JobKeeper review: How program encouraged sacking of casuals
Did you miss out on JobKeeper? New figures reveal casual workers were more likely to be sacked if they were casual.
JobKeeper acted as a “strong incentive” to sack casual workers, a think tank has found.
Workers who missed out on the JobKeeper wage subsidy were disproportionately sacked during the coronavirus pandemic, according to findings from the Federal Government’s JobKeeper review.
The number of ineligible employees still working for a business receiving JobKeeper halved come May.
Casuals who had worked for their boss for less than a year and temporary visa holders were ineligible for the $1500 fortnightly payment when restrictions took hold.
“For organisations that are JobKeeper recipients, there was an initial 5 per cent drop in jobs held by eligible employees in the first fortnight after JobKeeper was introduced, but these jobs have since been fully restored,” the review states.
“The job losses have been largely borne by ineligible employees in organisations that are JobKeeper recipients which fell by half between mid-March and the end of April.”

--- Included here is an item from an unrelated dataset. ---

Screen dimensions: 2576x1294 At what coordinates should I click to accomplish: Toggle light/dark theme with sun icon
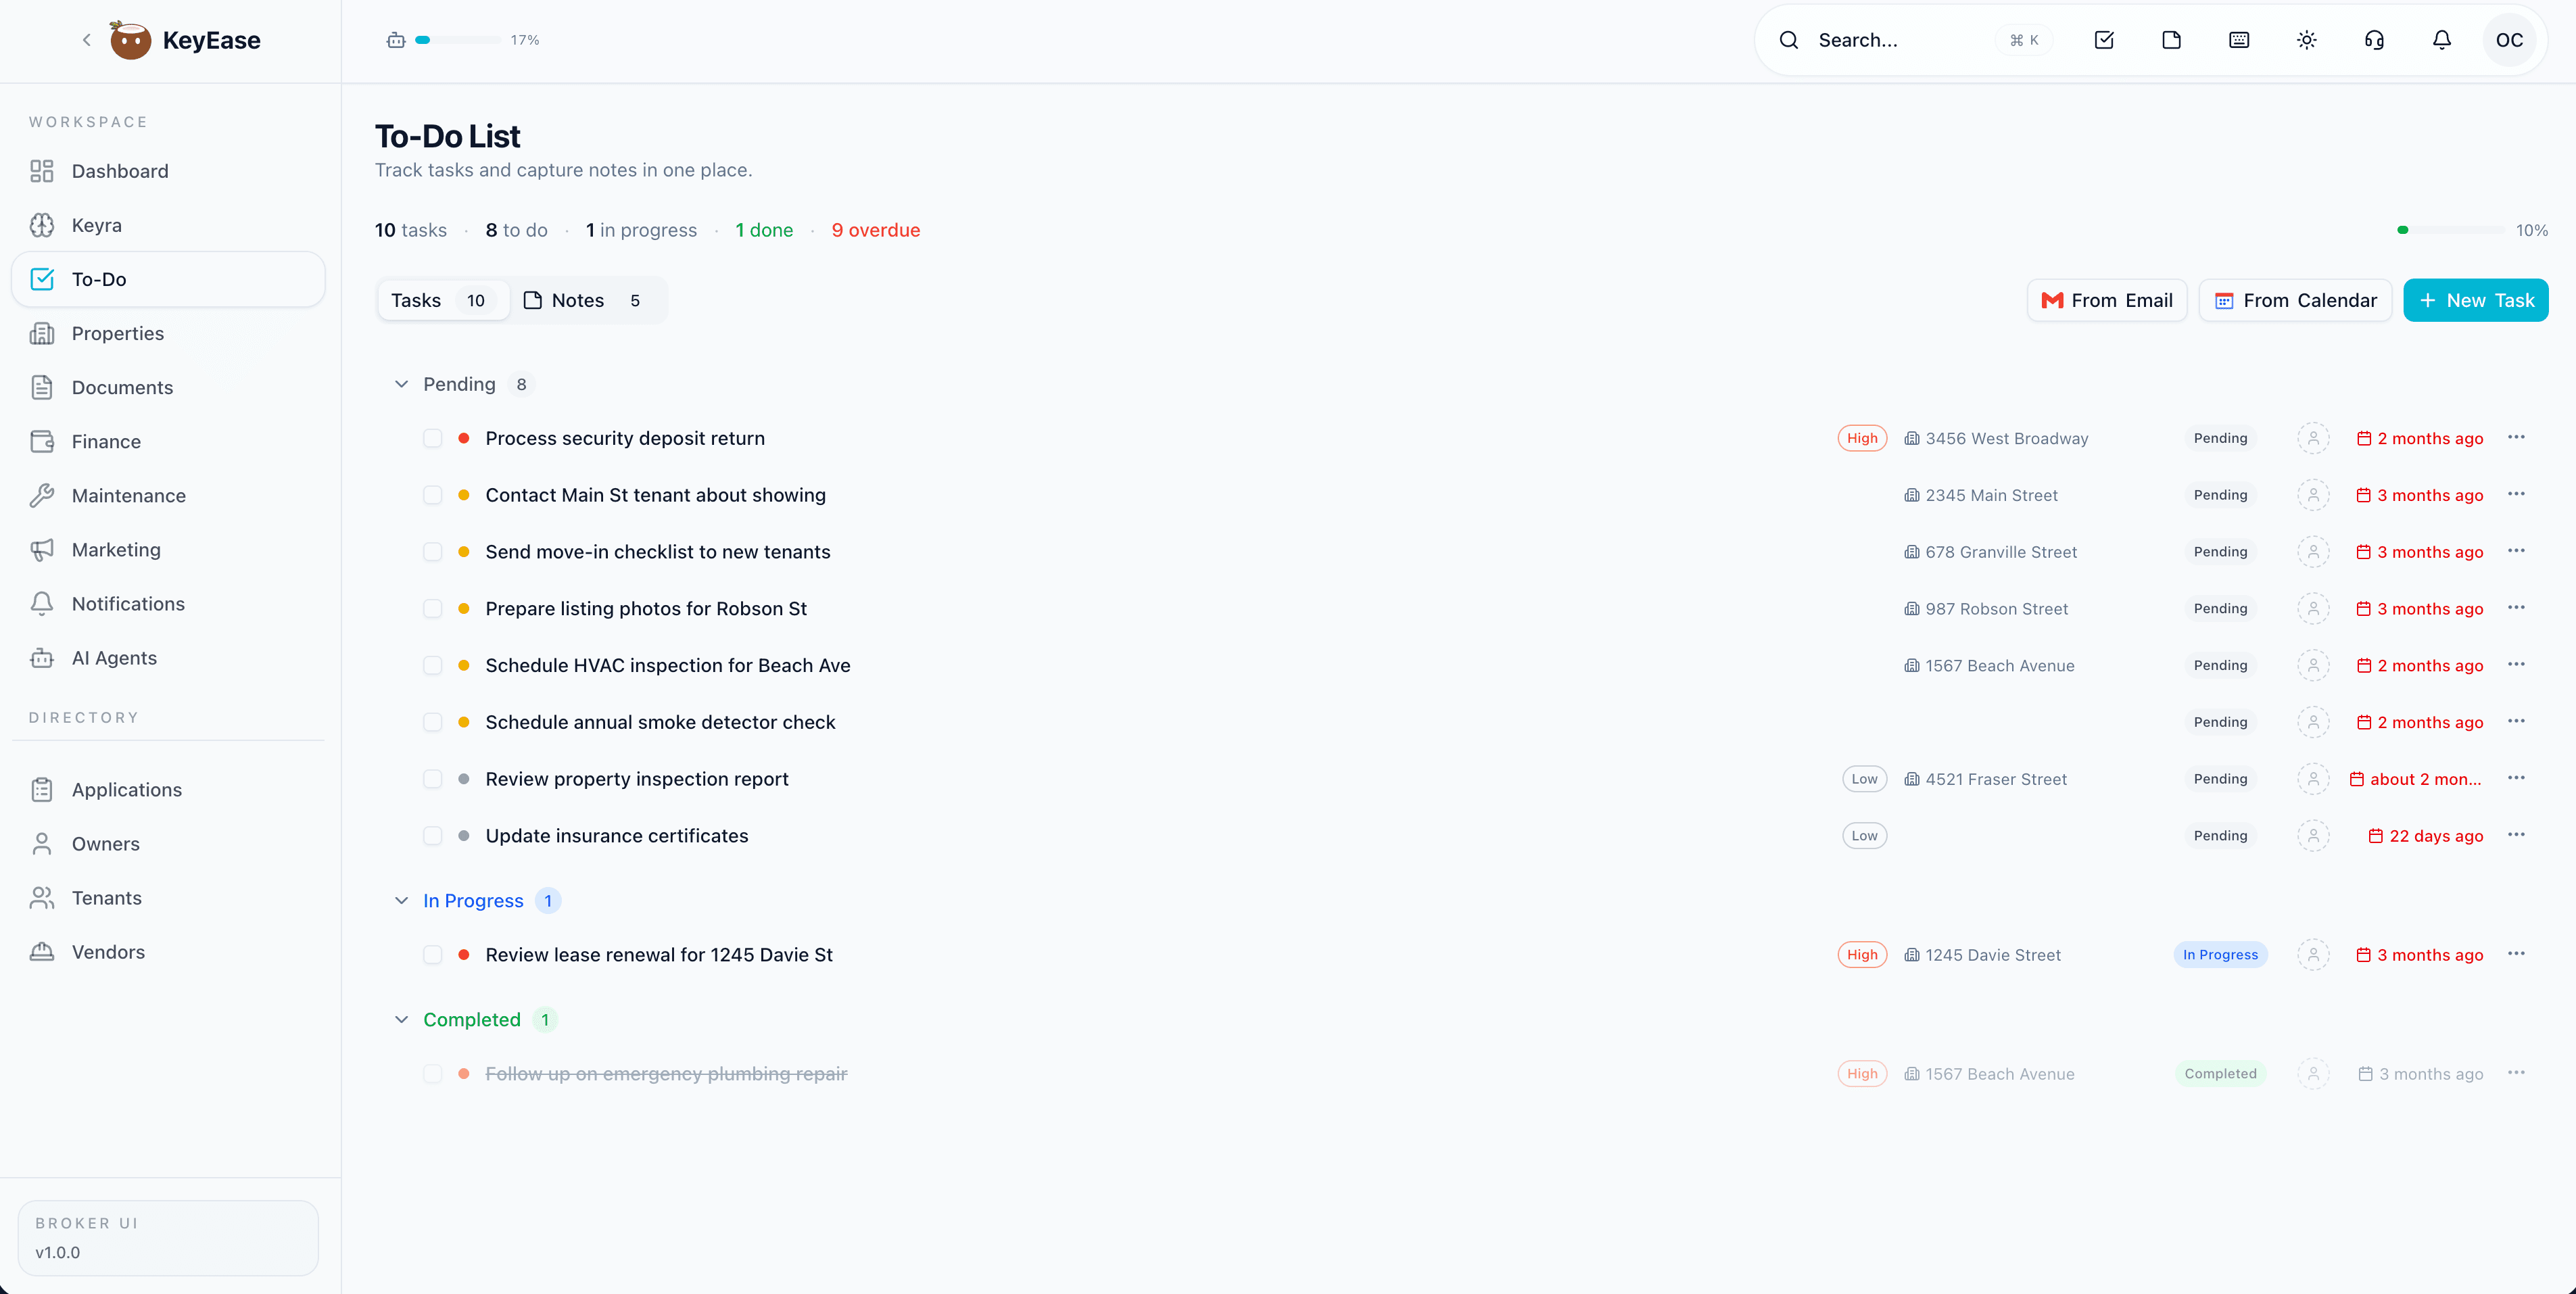(2306, 40)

The Australia Institute senior research fellow David Richardson said up to 723,000 people could have lost their job because of the JobKeeper program design.
“There is a strong incentive in JobKeeper to dismiss non-eligible workers,” Mr Richardson said.
“Workers who do not attract a subsidy are much more expensive to retain, plus the rules say all eligible workers must be retained.
“Businesses wanting to minimise costs will therefore get rid of ineligible workers.”
He called on the Government to offer more assistance to casuals and nonresident workers.
Scott Morrison this week announced JobKeeper 2.0, which will provide subsidies until March 2021 for eligible businesses that can meet the 30 per cent turnover reduction test.
Two payment tiers will be introduced from the first week in October.
The top rate will be reduced to $1200 a fortnight, while those working less than 20 hours a week will be eligible for a $750 payment from October to December.
Between January and March those payments will again lower to $1000 for the full rate, which requires 20 hours of work a week or more, and $650 for less than 20 hours a week.